When we talk about washing your engine, it has that same positive result. A clean engine is a happy engine. Pratt & Whitney Canada gives us insight into the maintenance manual on types of engine washes, guidelines for washing, and why they are essential. The item the maintenance manual does not explicitly tell us is when to wash. My question for you is, when do you wash your PT6 engine?
Time to discuss the types of engine washes that you should be doing and my thoughts on how often you might do each type. If you have sat through an engine discussion, washing almost always comes up as a topic of conversation. The maintenance manual defines three internal types of washes: Desalinization, Power Recovery and Turbine. I also remind folks not to neglect the external engine wash. Not only does it give you a chance to look your engine over, but it also provides an opportunity to make sure you have cables and components lubricated. Not cleaning these components and caring for their proper lubrication can lead to premature wear and failure. You want to be looking for early signs of corrosion as well. The earlier you catch corrosion, the better.

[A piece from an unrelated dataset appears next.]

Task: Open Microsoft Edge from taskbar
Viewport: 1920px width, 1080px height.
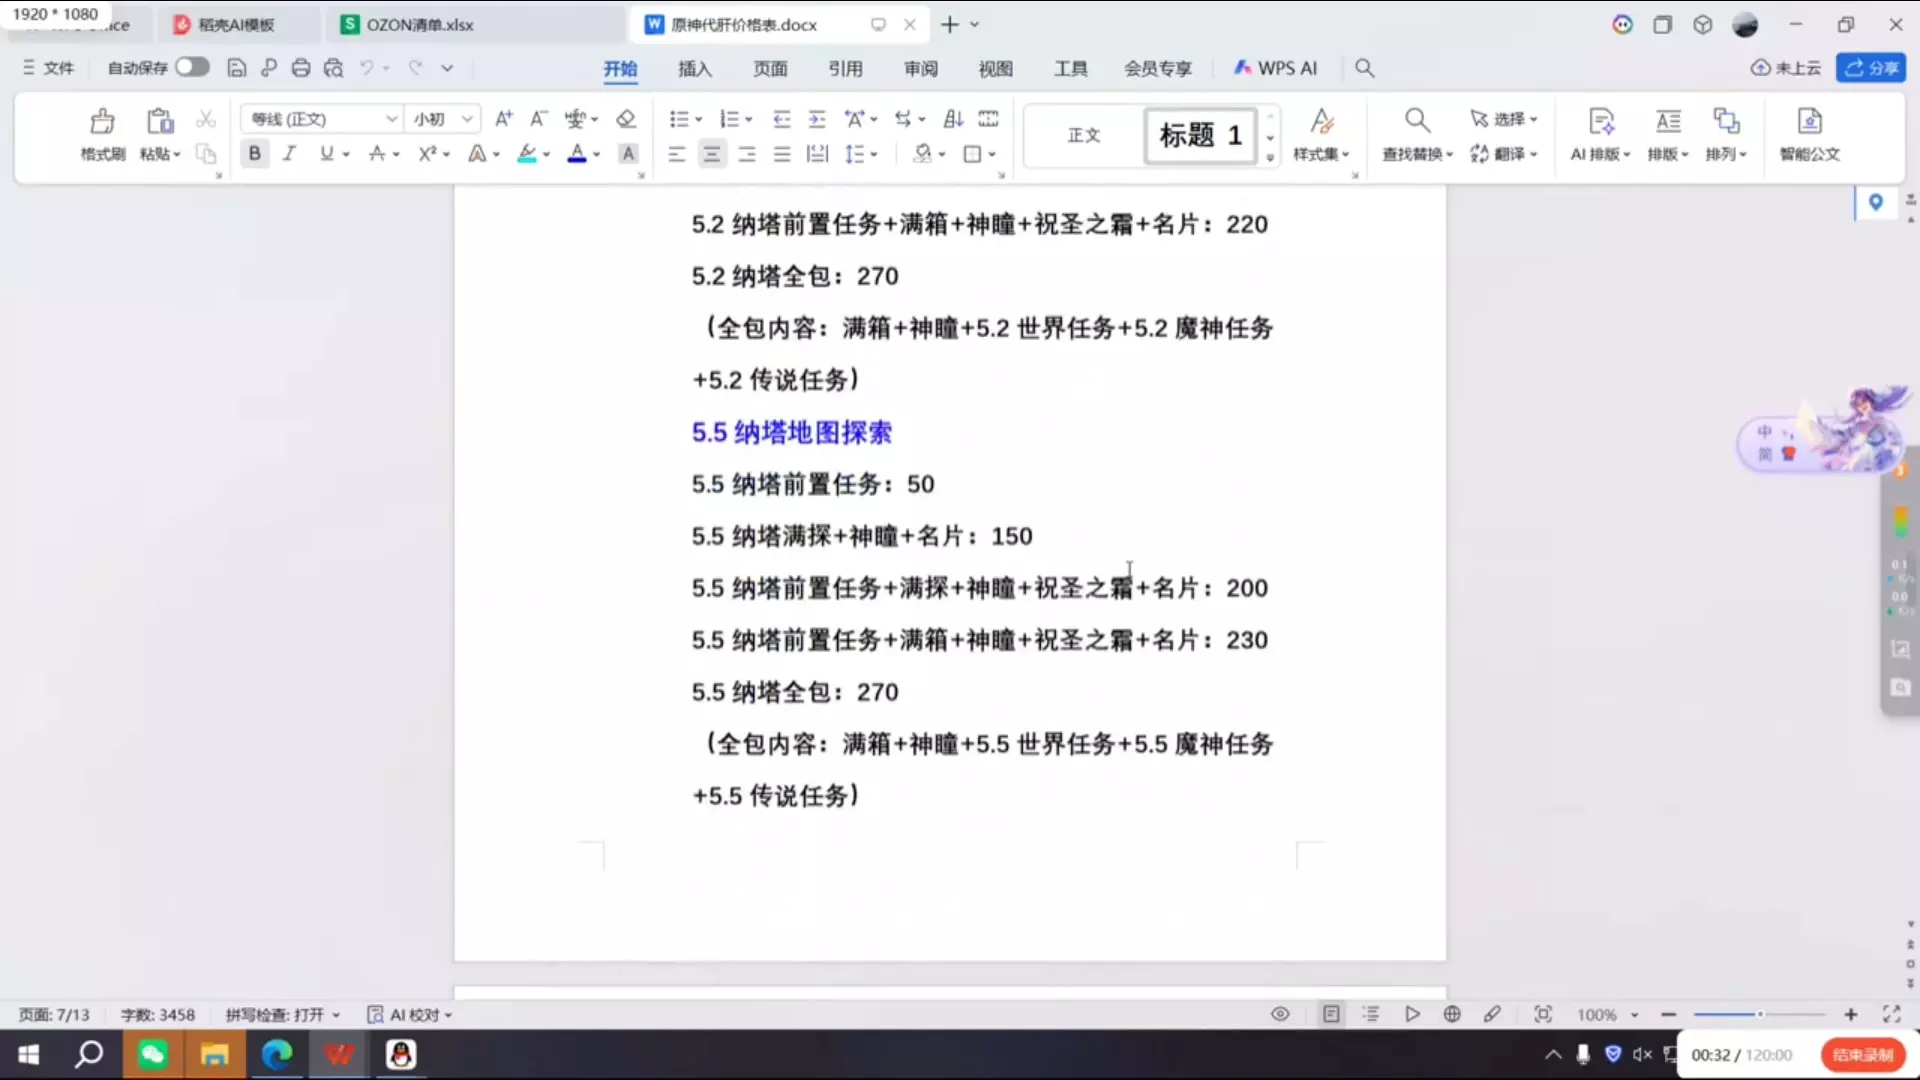Action: click(277, 1054)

All internal engine washes are performed while motoring the engine. This provides two additional things to watch; first, make sure not to overheat your starter/generator, allow for a proper cool down in between cycles of motoring. The second concern is the potential to siphon the oil from the oil tank and flood the accessory gearbox. This is much more prominent in large PT6 engines. An indicator that shows up is oil coming out of the inlet case. When washing a large PT6 engine, we try and do as few motoring runs as possible.
Begin your internal washes by engaging your starter. When the Ng is between 10% to 25%, water or cleaning fluid is injected into the engine at 2 to 3 gal/minute. Make sure and read your maintenance manual to see the complete washing instructions. All internal engine washes are performed while the engine is turning. Let’s define the washes now to make the best choice as to what type of wash you need.

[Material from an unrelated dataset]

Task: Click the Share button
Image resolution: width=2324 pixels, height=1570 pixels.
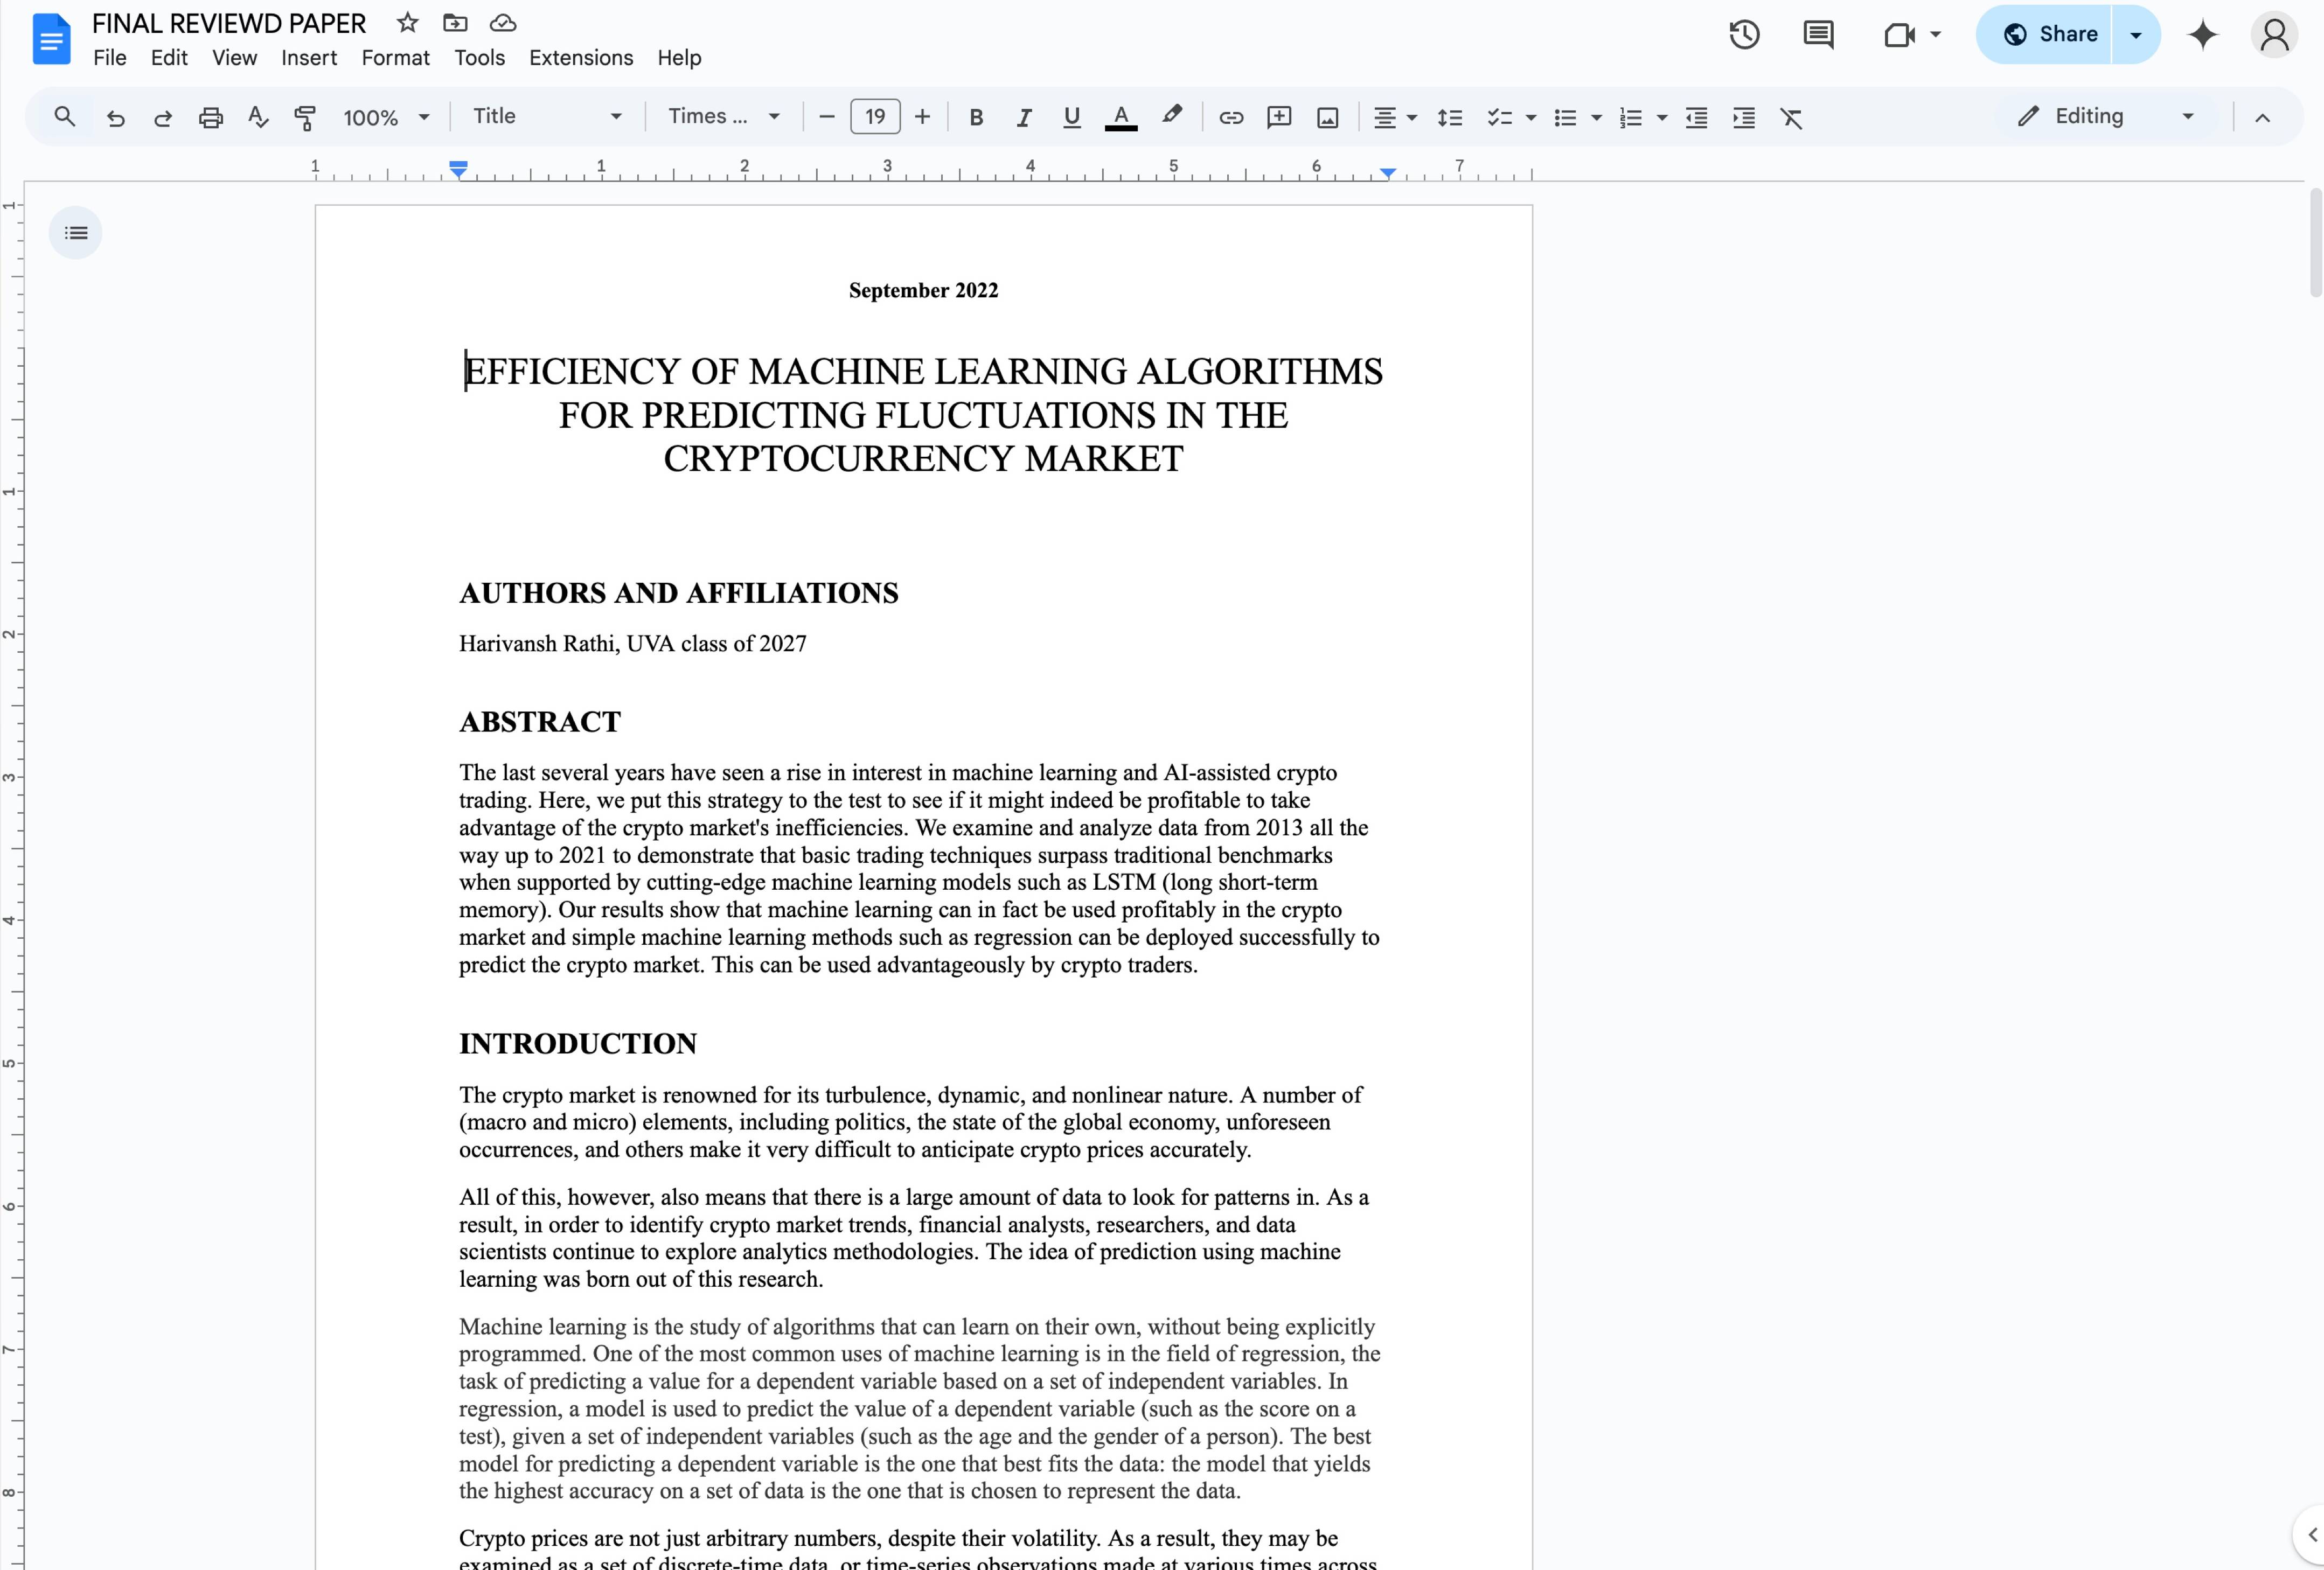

The first internal wash is the desalinization wash. This wash is performed to remove salts, deposits and light dirt. This wash is performed with drinking quality water, provided minimum standards are met. I suggest to people who live in areas with a high mineral content in the water to use demineralized water. Desalinization wash can be a daily or weekly wash dependent upon the atmosphere you fly in. We talk about salt air, pollution, dust, and sand, but what about products being delivered with ag aircraft that are corrosive? Can these materials make it through the air filtration? My suggestion is to check the cleanliness of your compressor during your 100-hour inspection. This will let you know if you need to increase the frequency of your desalinization (plain water) washes. If you are doing a lot of fertilizer, make sure and run some water through your engine. We have seen some of the chemicals cause significant corrosion quickly on and in the engine when not taken care of.

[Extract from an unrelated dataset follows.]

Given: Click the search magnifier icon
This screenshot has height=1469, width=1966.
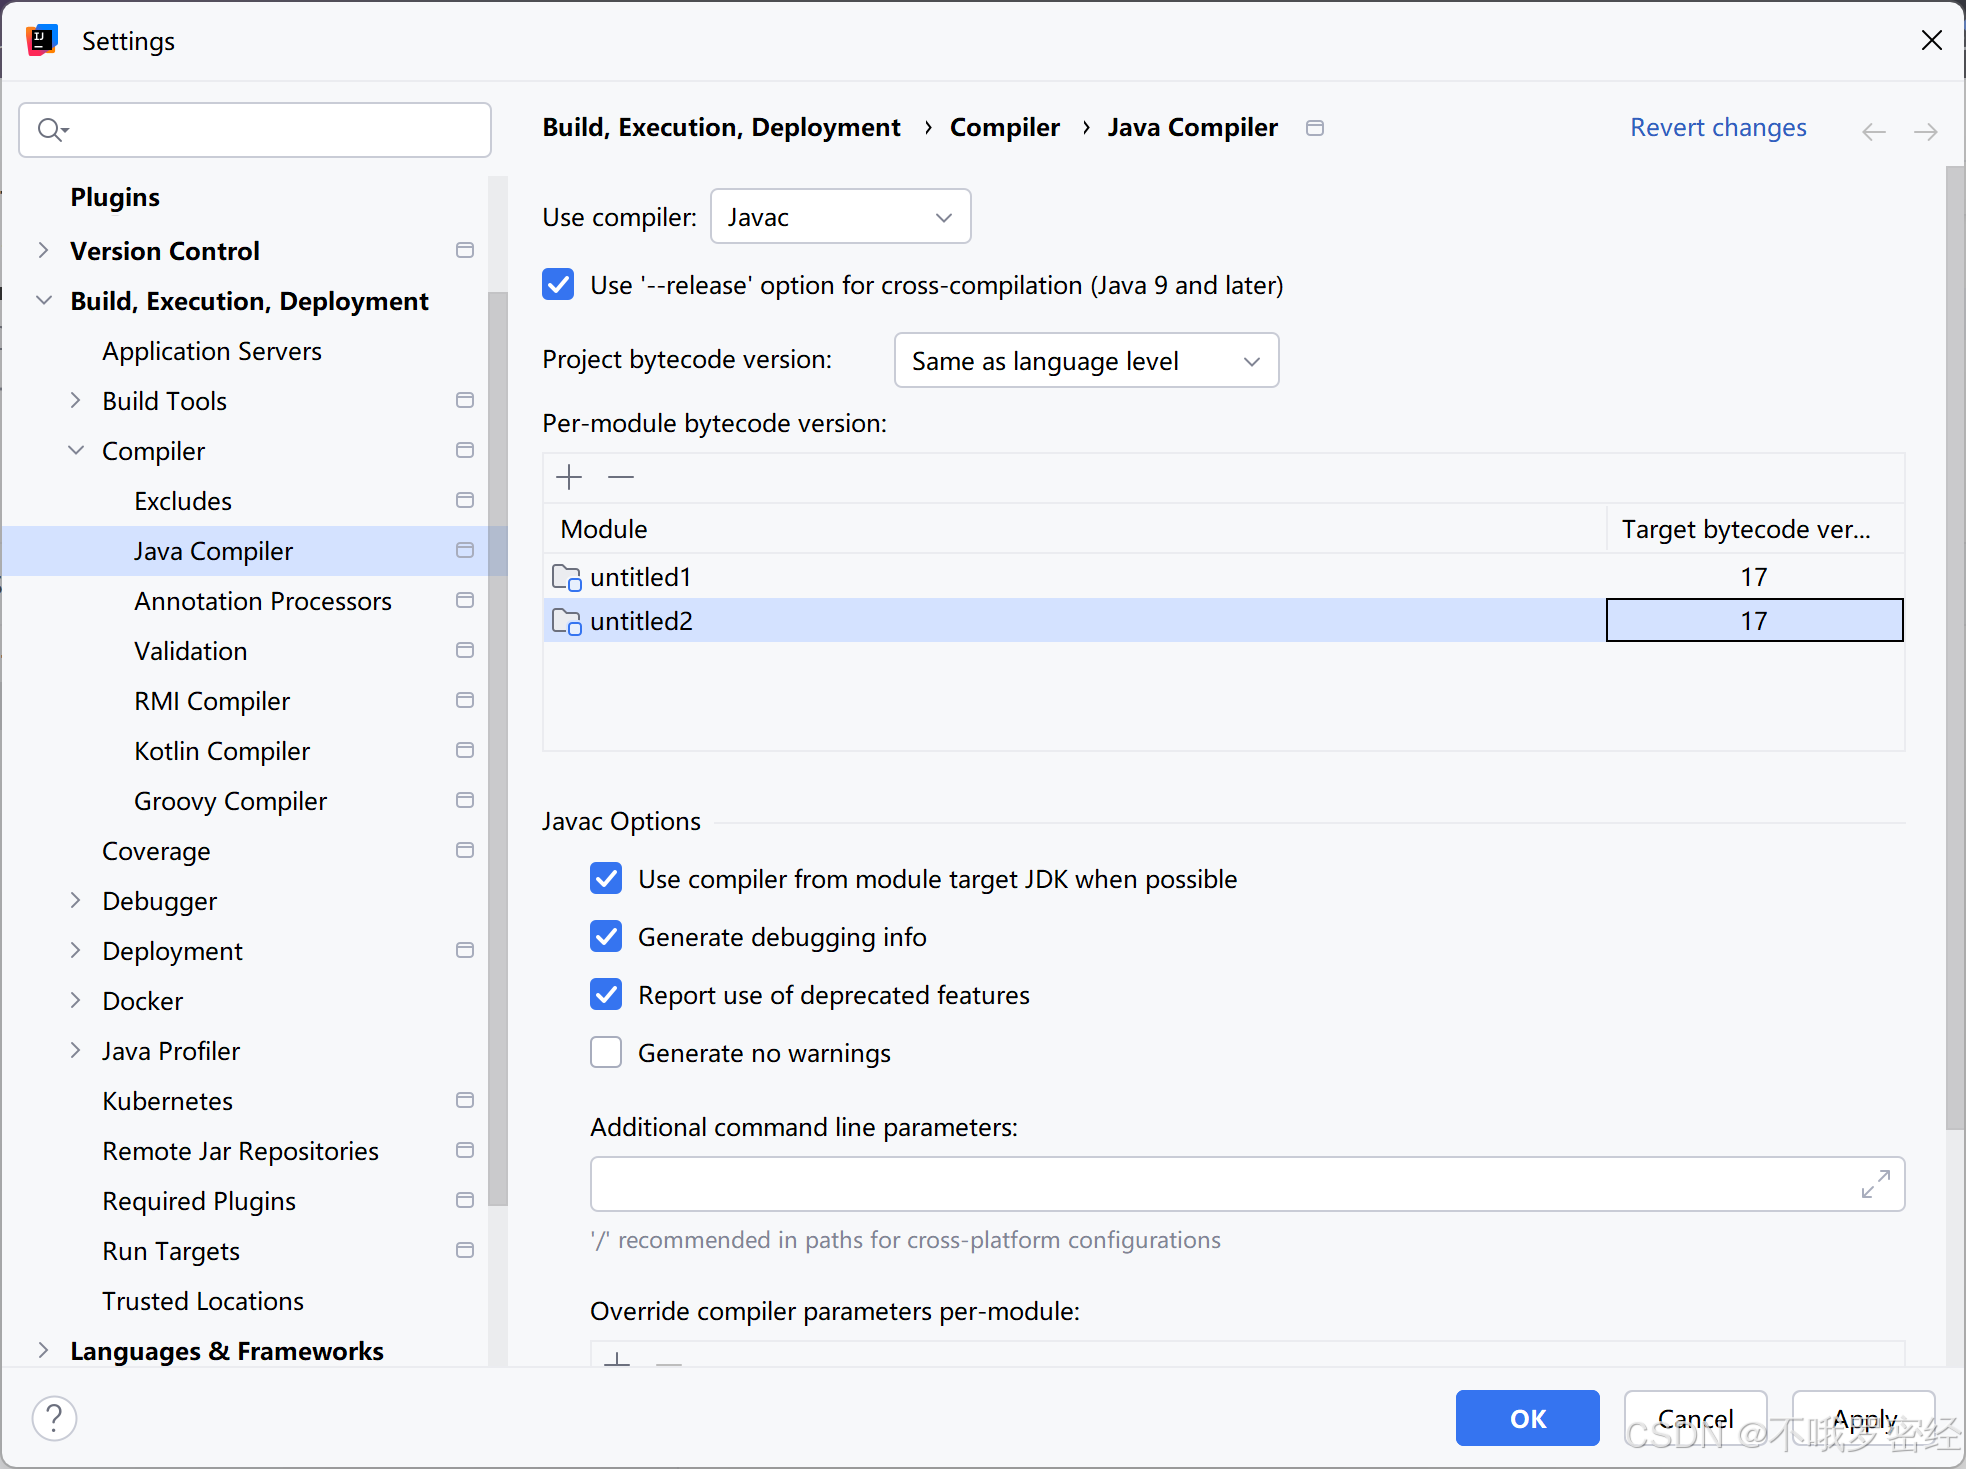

The second internal wash is the performance recovery wash. Pratt & Whitney Canada recommends this level of washing if there is a noticeable difference in engine performance. I would add that if you are doing regular desalinization washes and the compressor is still showing signs of dirt/salt/chemicals; then you should add a performance recovery wash to your regular schedule. This wash is like the desalination wash with the addition of a cleaning solution. Important note: ONLY use approved chemicals in the cleaning solution. There are several options available, and they are listed in the engine maintenance manual along with the proper mix ratios.
The final internal wash is the compressor turbine desalinization wash. This wash sprays clean water directly on the compressor turbine blades. A tool is required to perform the compressor turbine desalinization wash. A water rinse of the turbine is recommended when doing a performance recovery wash as the final step. This wash is used to remove residue from the CT blades and limit the opportunity for sulphidation to attack blade coating and or parent material. If you notice dirt or other things “sticking” to your compressor turbine (CT) blades, you need to perform this wash. The blades are being inspected at each nozzle interval via borescope, so you will be keeping an eye on how they are doing. If anyone has had to replace CT blades, you know just how valuable this small amount of preventative maintenance can be.
I encourage everyone to do washes based upon what you are seeing in and on your engine. Make sure you reference the manual for all the proper steps. Make sure all the drains are open and draining. Ensure to disconnect the air system going to the fuel control from the engine. Cleanliness can make a world of difference not only to the performance of your engine but also provide an opportunity to save you money as a preventative step.
Everyone wash your hands, wash your engine, stay safe, and let’s have a great season!